O governador Elmano de Freitas decretou nesta quinta-feira (4) situação de emergência econômica no Ceará em razão do tarifaço de 50% imposto pelos Estados Unidos contra produtos brasileiros. O decreto (36.828/2025) reconhece oficialmente a gravidade do impacto e autoriza novas ações de mitigação para empresas e trabalhadores.
O Ceará é o estado brasileiro mais exposto às sobretaxas: 44% de suas exportações têm como destino os EUA, especialmente itens como siderurgia, frutas, pescados e pás eólicas. Mais de 90% desses produtos ficaram de fora das exceções previstas pelo decreto americano.
Entre as medidas imediatas, o governo estadual abriu edital para apoiar empresas de alimentos que perderam mercado nos EUA, garantindo a compra de produtos como mel, castanha, filé de peixe, água de coco e cajuína. O prazo vai até esta sexta (5).

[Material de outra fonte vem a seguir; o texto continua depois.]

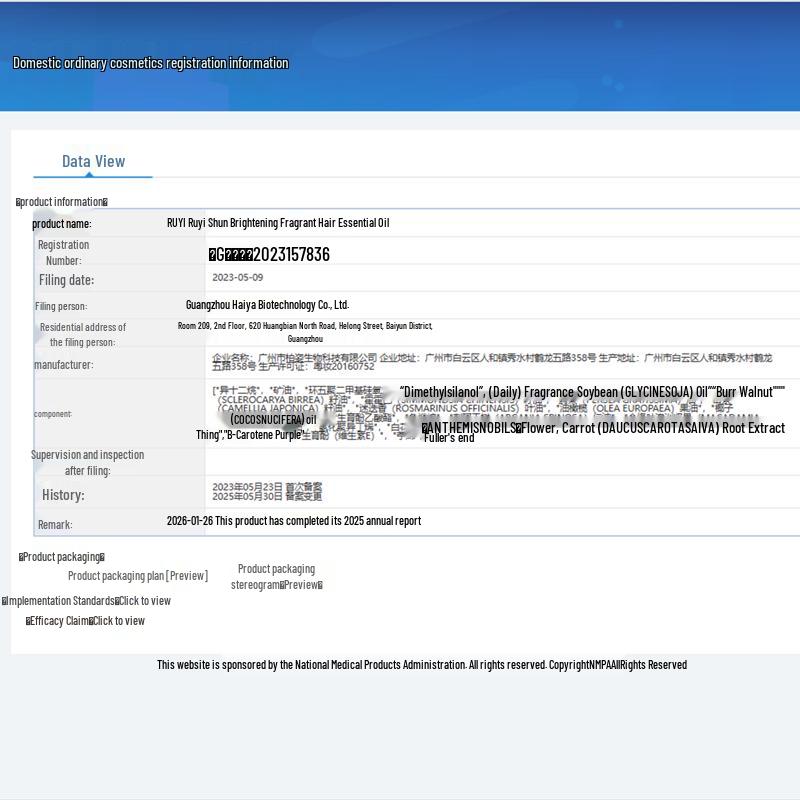Click the National Medical Products Administration footer
Image resolution: width=800 pixels, height=800 pixels.
421,665
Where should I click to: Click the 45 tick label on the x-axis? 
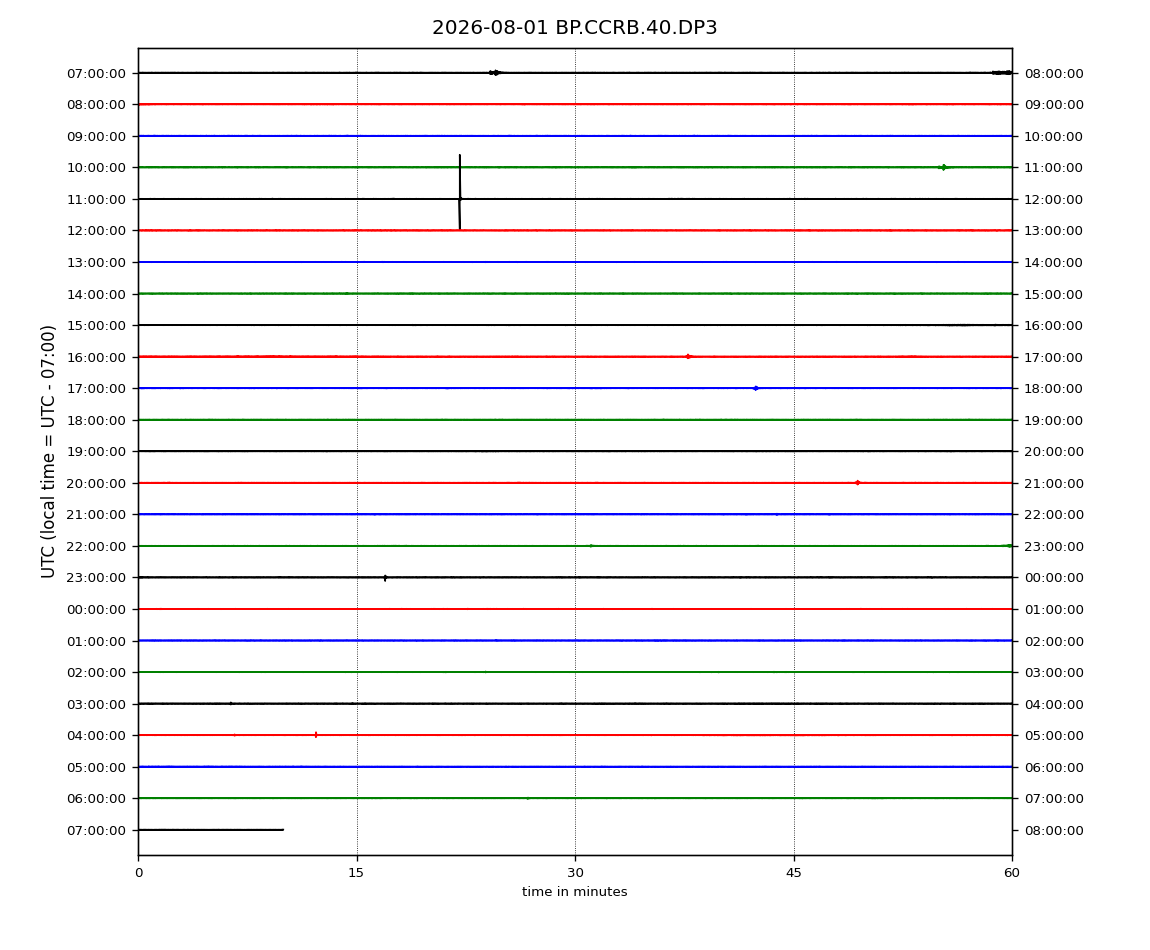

O tarifaço é parte da guerra comercial conduzida pelo presidente Donald Trump contra o Brasil, que incluiu também sanções políticas, como medidas financeiras contra o ministro Alexandre de Moraes (STF).
Em resposta, o governo federal lançou o Plano Brasil Soberano, que prevê R$ 30 bilhões do Fundo Garantidor de Exportações, além de novos aportes de crédito e garantias para proteger empresas, trabalhadores e buscar soluções diplomáticas.